BEGIN ENTRIES PROVIDED

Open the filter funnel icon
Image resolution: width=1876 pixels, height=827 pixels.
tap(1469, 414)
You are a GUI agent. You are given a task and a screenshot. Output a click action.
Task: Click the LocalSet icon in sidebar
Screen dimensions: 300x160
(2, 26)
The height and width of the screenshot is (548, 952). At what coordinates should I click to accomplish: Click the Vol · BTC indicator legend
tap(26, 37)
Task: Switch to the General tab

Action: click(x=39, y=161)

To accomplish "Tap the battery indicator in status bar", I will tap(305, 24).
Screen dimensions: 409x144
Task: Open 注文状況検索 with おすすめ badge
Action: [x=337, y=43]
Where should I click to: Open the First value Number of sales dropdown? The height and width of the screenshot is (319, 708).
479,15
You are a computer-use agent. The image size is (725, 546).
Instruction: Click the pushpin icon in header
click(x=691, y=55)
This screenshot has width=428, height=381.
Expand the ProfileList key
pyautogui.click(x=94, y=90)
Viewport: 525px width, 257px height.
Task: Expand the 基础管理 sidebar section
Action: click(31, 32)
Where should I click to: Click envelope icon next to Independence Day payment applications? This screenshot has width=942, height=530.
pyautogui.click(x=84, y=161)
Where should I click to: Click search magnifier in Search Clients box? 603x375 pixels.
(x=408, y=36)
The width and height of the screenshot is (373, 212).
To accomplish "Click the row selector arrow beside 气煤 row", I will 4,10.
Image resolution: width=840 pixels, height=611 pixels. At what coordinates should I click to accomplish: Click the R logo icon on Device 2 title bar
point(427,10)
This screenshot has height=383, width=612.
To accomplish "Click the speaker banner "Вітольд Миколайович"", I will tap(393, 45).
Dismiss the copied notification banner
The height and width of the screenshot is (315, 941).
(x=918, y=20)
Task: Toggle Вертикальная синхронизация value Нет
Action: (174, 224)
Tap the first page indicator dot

END ENTRIES PROVIDED

PROBLEM DESCRIPTION: Show every line above in which the word "agent" occurs.

ANSWER SPACE:
You are a GUI agent. You are given a task and a screenshot. Output a click action.
You are a computer-use agent. The image size is (725, 546).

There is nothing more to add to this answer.